▼

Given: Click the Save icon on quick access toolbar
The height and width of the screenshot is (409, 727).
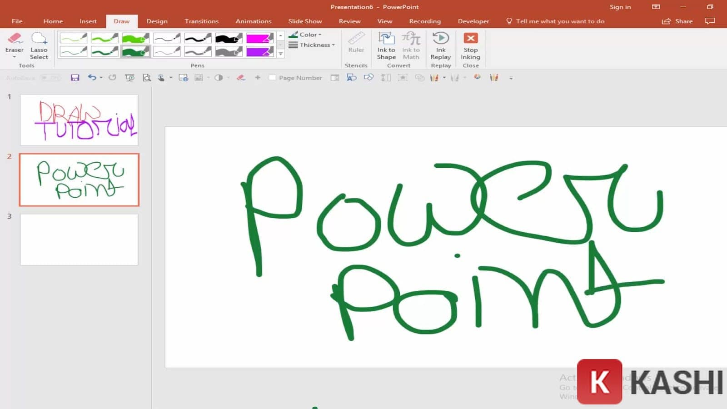Looking at the screenshot, I should pyautogui.click(x=75, y=78).

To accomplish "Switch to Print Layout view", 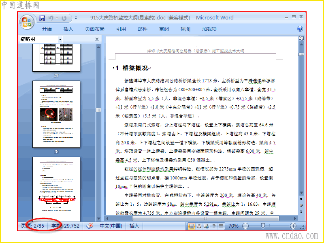I will coord(192,226).
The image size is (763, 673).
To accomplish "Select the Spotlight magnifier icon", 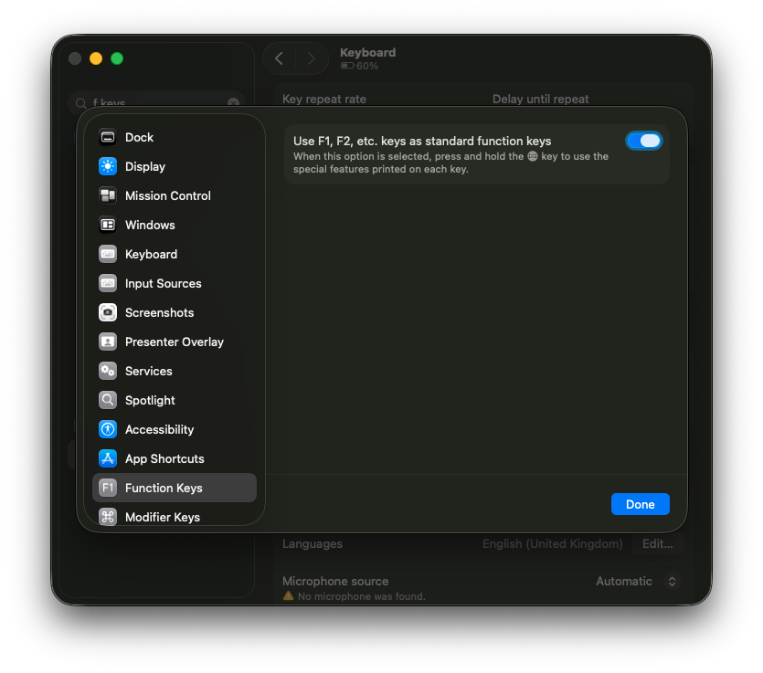I will 107,400.
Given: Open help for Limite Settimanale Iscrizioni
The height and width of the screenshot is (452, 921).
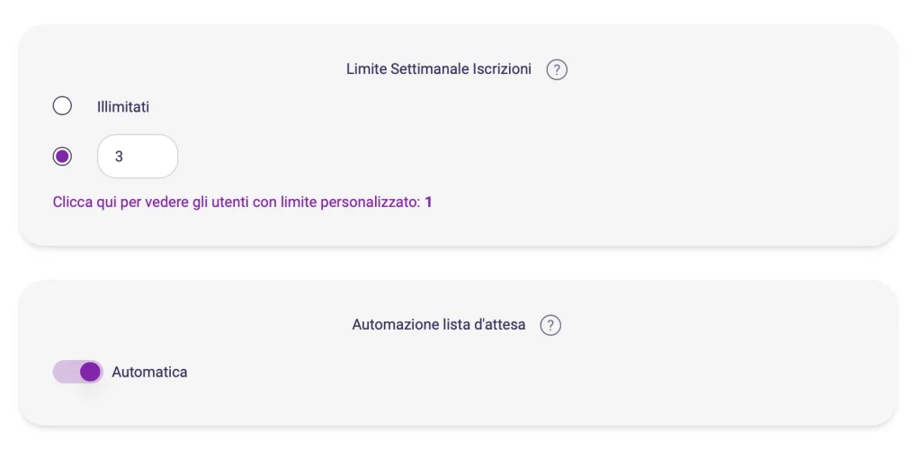Looking at the screenshot, I should coord(557,69).
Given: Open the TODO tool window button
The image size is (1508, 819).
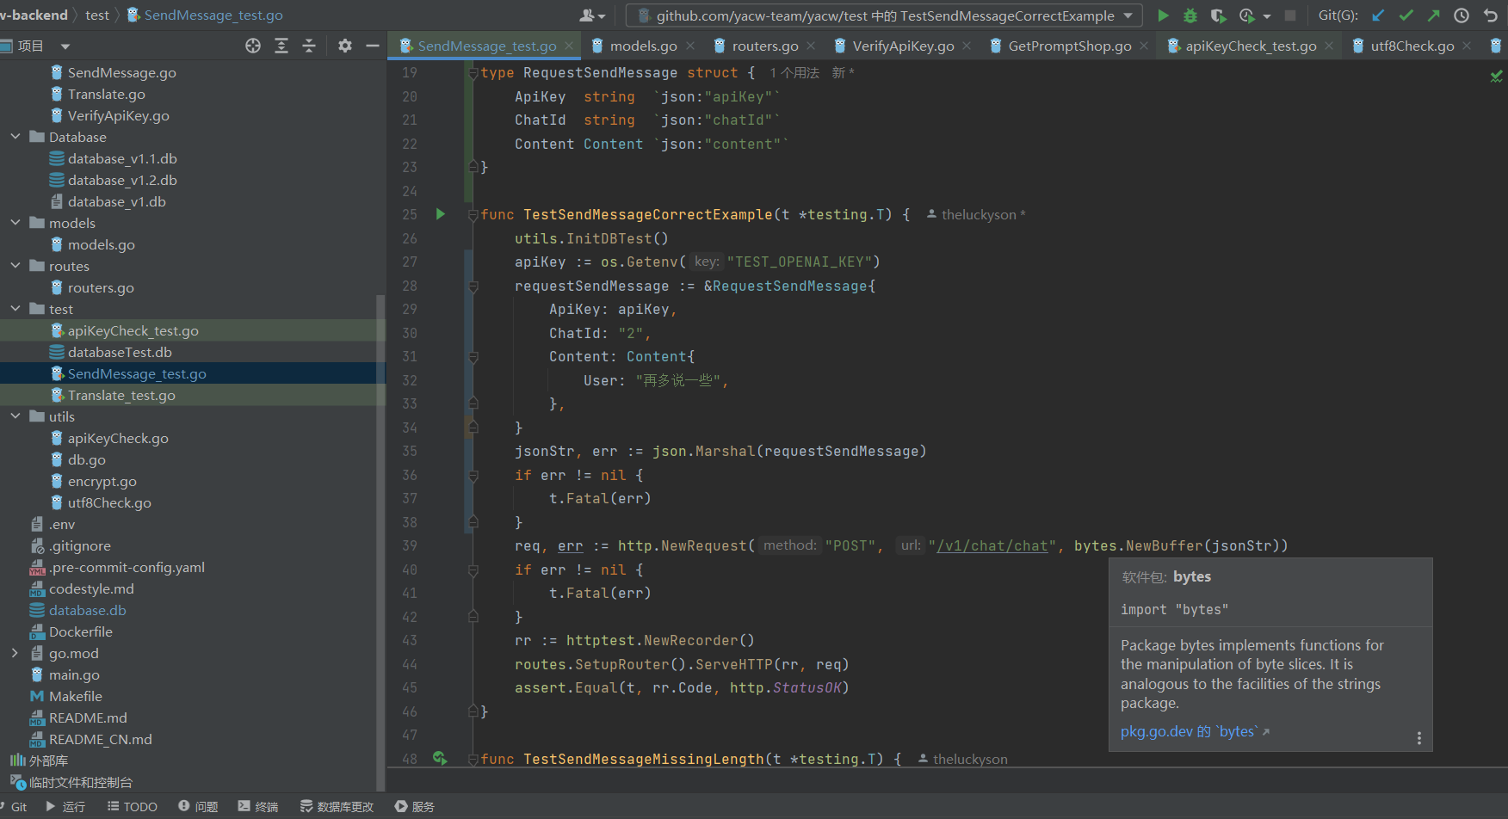Looking at the screenshot, I should point(132,806).
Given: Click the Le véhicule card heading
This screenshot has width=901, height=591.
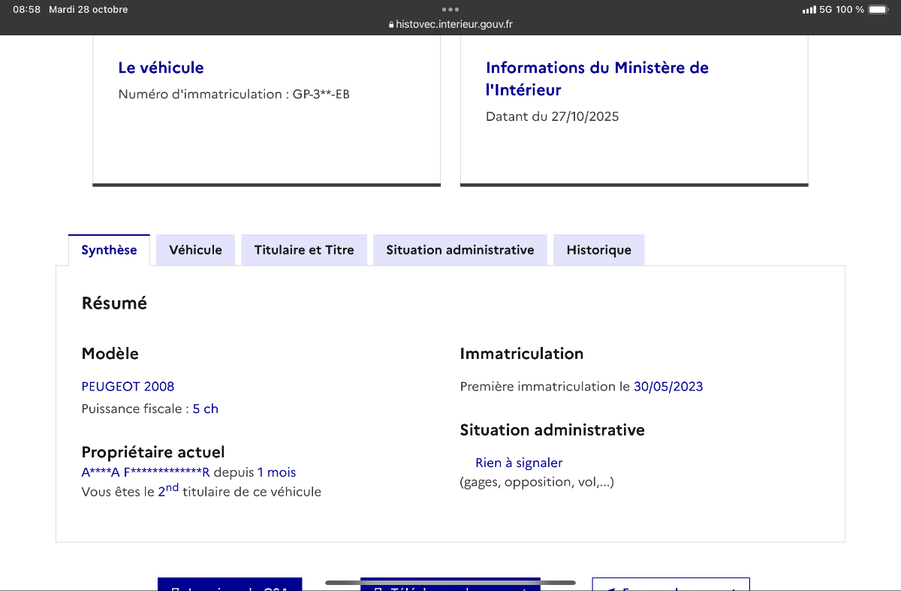Looking at the screenshot, I should (161, 68).
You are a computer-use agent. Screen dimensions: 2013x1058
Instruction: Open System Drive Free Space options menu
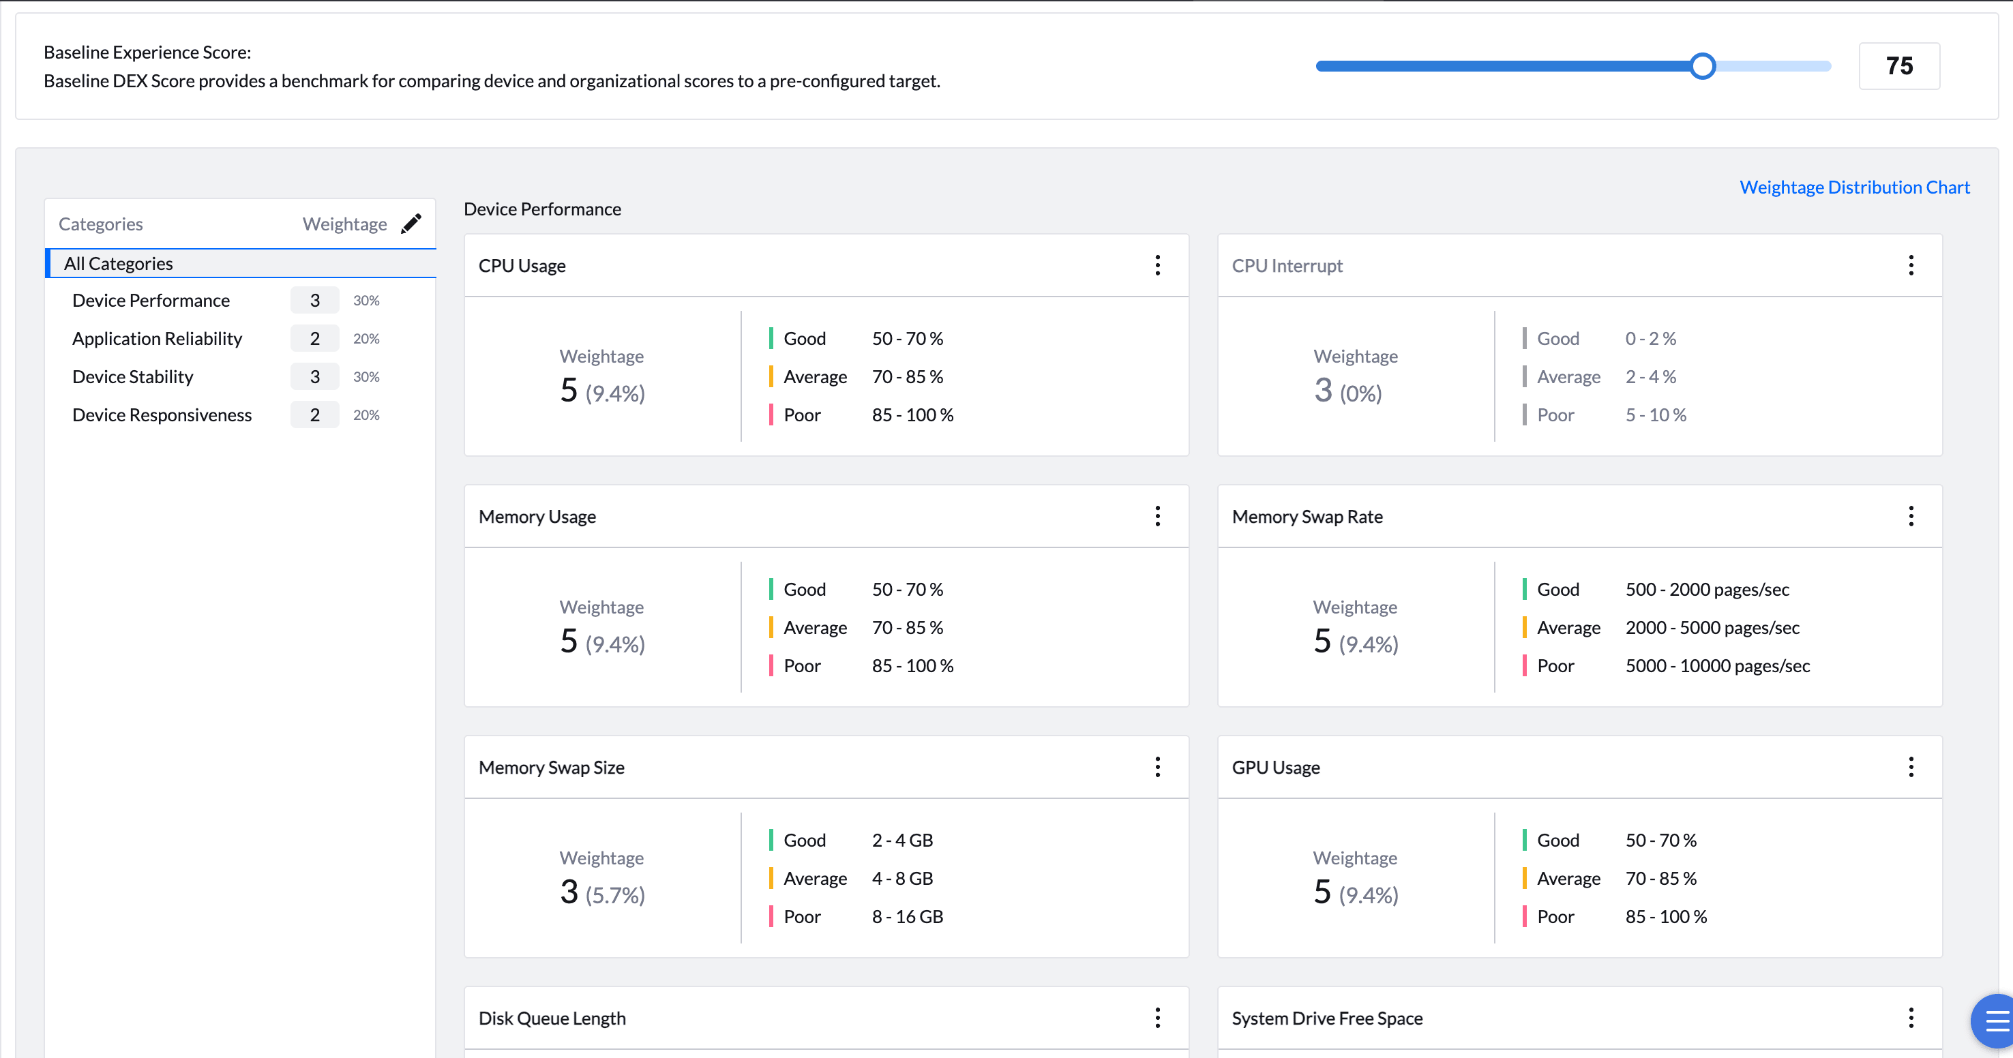click(1911, 1018)
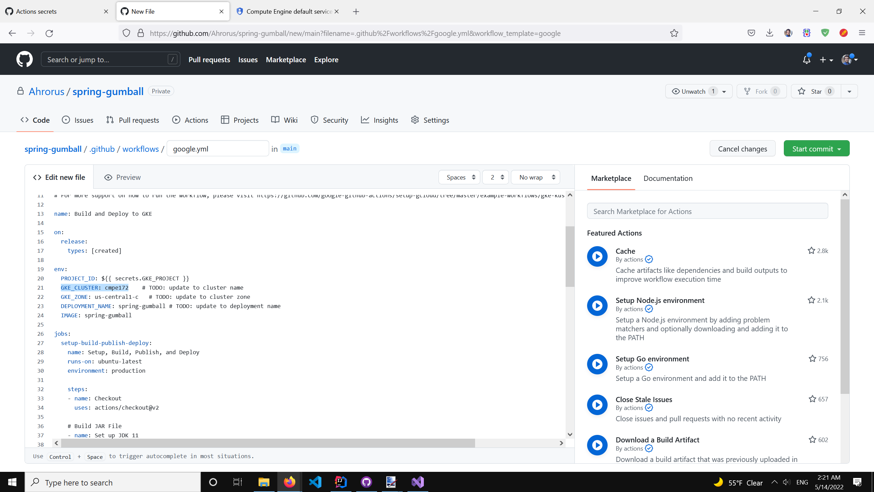
Task: Follow the workflows breadcrumb link
Action: click(x=140, y=149)
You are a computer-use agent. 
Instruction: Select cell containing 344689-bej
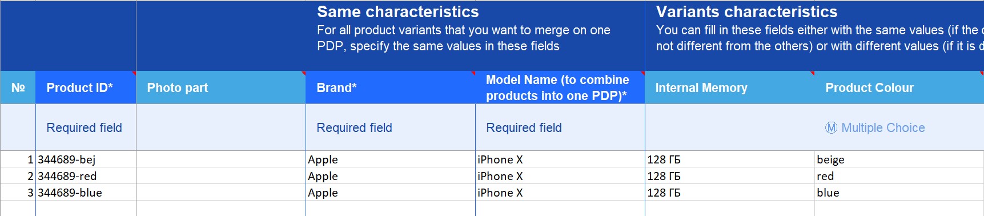(86, 159)
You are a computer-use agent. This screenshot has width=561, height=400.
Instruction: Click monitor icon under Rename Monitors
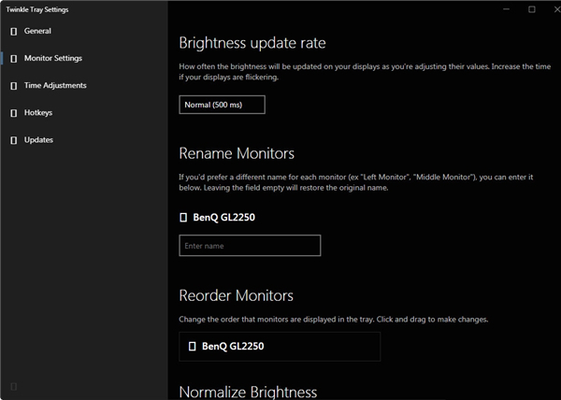pos(183,217)
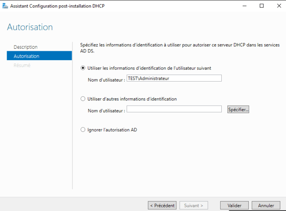The height and width of the screenshot is (211, 286).
Task: Click the empty alternate username field
Action: 174,109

▲

**EXERCISE:**
Could you return the stretch from the line containing "Given: Open help" through the end of the items, copied word for word and with the pictures left out?

**THE COMPLETED TASK:**
Given: Open help for Limite Settimanale Iscrizioni
The height and width of the screenshot is (452, 921).
Looking at the screenshot, I should coord(557,69).
Given: Open the TODO tool window button
The image size is (1508, 819).
Looking at the screenshot, I should point(132,806).
Given: Click the Le véhicule card heading
This screenshot has width=901, height=591.
Looking at the screenshot, I should (161, 68).
You are a computer-use agent. Screen dimensions: 2013x1058
Instruction: Open System Drive Free Space options menu
click(1911, 1018)
Task: Follow the workflows breadcrumb link
Action: click(x=140, y=149)
You are a computer-use agent. 
Instruction: Select cell containing 344689-bej
(86, 159)
You are a computer-use agent. This screenshot has width=561, height=400.
Instruction: Click monitor icon under Rename Monitors
pos(183,217)
The height and width of the screenshot is (211, 286).
Task: Click the empty alternate username field
Action: 174,109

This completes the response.